Research On Enhanced Initiation Behavior Of Reactive Material Fragment Impacting Covered Explosive

Reactive material fragment and its application on warhead are one of research focuses in air defense and anti-missile technology. Honored as a key technology for the next generation hit-to-catastrophically kill warhead, reactive materials have been intensively studied abroad and domestically in recent years.This dissertation focuses on the enhanced initiation behavior and mechanism of reactive material fragment impacting covered explosive through theoretical analysis, numerical simulation and experimental research combined. Firstly, numerical simulation of metal fragment impacting covered explosive is conducted on AUTODYN code. The influence of fragment and plate parameters on critical initiation velocity is obtained. On the basis of Powder-Burn model for describing impact-induced initiation, the influence of projectile/target interaction conditions on deflagration efficiency and remained mass of reactive material fragment perforating plate is simulated.
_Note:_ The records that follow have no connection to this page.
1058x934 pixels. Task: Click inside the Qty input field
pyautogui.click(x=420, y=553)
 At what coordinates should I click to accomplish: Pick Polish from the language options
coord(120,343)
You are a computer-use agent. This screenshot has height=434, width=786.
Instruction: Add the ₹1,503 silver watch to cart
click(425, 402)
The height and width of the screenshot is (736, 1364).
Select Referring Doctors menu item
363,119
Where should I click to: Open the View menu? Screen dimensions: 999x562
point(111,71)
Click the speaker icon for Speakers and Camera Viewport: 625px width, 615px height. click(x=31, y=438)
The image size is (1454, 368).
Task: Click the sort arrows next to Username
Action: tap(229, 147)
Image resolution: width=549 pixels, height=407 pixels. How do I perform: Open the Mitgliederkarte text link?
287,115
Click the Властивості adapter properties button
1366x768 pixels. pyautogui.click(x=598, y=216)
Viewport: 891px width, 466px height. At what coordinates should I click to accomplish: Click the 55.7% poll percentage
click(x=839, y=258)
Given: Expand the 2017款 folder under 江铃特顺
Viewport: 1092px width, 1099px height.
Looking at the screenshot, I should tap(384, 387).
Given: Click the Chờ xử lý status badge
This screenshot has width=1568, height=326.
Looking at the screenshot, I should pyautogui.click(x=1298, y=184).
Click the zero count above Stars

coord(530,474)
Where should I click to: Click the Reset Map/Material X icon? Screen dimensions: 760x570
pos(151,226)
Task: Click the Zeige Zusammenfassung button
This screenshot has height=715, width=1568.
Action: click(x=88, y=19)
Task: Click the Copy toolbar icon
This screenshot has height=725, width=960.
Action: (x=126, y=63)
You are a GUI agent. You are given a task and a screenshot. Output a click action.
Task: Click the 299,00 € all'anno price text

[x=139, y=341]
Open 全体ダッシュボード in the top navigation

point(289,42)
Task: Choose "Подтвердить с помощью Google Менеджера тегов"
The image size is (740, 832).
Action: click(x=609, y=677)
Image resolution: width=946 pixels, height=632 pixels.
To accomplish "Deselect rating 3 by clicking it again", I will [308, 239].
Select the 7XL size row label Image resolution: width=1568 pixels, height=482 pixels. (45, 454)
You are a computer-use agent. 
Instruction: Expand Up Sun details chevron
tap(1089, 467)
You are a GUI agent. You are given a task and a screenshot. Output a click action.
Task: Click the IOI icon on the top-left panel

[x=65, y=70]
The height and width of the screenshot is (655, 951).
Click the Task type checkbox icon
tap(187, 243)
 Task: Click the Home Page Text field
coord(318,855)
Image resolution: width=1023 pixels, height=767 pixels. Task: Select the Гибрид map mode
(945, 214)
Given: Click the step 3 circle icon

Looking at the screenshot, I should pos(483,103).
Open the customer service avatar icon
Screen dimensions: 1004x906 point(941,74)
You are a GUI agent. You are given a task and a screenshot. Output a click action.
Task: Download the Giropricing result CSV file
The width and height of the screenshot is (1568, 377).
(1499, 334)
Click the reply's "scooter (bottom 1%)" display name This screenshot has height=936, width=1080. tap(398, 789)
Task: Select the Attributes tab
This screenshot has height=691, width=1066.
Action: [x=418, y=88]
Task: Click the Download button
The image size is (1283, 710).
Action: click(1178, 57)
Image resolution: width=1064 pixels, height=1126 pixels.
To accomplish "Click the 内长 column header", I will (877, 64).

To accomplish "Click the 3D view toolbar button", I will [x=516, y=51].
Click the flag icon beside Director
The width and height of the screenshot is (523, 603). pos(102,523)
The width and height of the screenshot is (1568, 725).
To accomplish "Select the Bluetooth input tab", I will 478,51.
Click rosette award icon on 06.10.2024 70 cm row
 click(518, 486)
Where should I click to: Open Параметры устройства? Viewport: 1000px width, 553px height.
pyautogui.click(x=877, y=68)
The characteristics of deflagration chemical energy release for reactive materials and the distribution of temperature and pressure within the explosive are obtained. Based on one-dimensional shock wave theory, an enhanced initiation model for reactive material fragment impacting covered explosive is developed, by which the influence of projectile/target condition on initiation effect is obtained. Moreover, ballistic impact experiment investigating enhanced initiation behavior of reactive materials impacting covered explosive are also performed. Experimental results show a good fit with theoretical analysis and simulations. The enhanced initiation mechanism is discussed.